Texto: Clara Mazini.

Cismou que aquela rua tinha nome de poetisa e continuou pensando assim até o final de seu último dia naquela cidade e muito depois.

Mesmo hoje, sem a cidade, a rua ou o nome, ela ainda lembra aquelas calçadas como quem experimenta o melhor dos poemas.

Noturno, aquele caminho abrigava todo o tipo de gente em um abraço largo e lascivo. Pernas para todos os lados da avenida corriam como corre o sangue que ao circular pela artéria de um organismo muito vivo confere a ele a qualidade inevitavelmente pulsante.

E ela pulsava entre putas e punks, entre livros que aguardavam na calçada, no meio de desenhos de todas as cores que em seus segredos revelavam uma parte da cidade que jamais dormia.

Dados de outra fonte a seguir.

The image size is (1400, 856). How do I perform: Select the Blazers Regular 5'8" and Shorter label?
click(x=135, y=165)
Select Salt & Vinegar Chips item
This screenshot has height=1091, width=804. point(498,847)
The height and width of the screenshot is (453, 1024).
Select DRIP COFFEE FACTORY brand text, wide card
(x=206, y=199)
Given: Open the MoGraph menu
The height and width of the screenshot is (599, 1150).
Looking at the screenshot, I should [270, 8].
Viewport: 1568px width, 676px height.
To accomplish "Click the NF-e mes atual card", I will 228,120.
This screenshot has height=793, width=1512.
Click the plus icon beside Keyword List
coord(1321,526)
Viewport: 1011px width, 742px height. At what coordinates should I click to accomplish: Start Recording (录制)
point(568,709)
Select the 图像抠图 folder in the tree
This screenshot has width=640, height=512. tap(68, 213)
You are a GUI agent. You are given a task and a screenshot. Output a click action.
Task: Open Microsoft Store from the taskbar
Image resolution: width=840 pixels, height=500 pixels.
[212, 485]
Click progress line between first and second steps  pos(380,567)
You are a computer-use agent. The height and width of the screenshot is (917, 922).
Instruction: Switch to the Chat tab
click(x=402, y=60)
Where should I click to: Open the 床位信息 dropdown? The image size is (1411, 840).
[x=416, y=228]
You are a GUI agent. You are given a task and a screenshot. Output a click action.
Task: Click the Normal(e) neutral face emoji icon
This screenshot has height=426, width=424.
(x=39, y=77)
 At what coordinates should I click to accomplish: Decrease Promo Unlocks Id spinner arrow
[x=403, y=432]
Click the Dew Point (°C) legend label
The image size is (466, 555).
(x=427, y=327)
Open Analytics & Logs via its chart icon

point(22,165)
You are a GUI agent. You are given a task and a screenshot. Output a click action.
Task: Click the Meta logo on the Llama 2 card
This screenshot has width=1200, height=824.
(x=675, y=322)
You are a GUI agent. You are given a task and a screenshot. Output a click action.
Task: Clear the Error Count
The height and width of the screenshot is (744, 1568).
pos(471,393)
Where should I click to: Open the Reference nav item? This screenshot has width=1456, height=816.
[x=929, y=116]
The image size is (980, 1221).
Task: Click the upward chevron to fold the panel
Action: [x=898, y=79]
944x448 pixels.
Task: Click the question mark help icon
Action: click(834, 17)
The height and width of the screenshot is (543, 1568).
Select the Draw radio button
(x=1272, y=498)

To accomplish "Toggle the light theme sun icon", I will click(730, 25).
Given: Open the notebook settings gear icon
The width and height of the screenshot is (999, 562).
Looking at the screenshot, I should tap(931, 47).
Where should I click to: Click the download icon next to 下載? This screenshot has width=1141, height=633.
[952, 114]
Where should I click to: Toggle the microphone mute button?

E ela ali, misturada aos fumos e gasolina queimada, provando o gosto estranho e doce de caminhar por uma rua de poetisa de todos os tempos; espalhando sempre versos com os olhos pelo simples fato de estar ali.

Prova definitiva de qualquer sentimento extremo, naquela rua tudo parecia reconhecer-se exageradamente infinito dentro de suas possibilidades. Mesmo dentro, o gosto era tão sincero que escorria até manchar todo o corpo de uma vontade louca de ser feliz.

Ainda agora ela insiste – aquela rua foi o poema mais encantadoramente desastroso e por isso mesmo tão verdadeiro. Uma espécie de rascunho tão confortável em seus defeitos que dispensa a idéia de obra-prima.

Uma idéia que, de tão bonita, adia ao máximo a hora de terminar, até se esquecer completamente dela.